Exercise details: Pick out each line of the data below that contains the word "width" and copy it in full.

Input rows:
►

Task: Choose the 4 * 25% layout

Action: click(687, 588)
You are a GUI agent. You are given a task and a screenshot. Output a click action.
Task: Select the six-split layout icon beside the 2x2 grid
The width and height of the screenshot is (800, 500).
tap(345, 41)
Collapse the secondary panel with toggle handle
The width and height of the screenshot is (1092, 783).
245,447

◄

Expected answer:
The width and height of the screenshot is (800, 500).
The width and height of the screenshot is (1092, 783).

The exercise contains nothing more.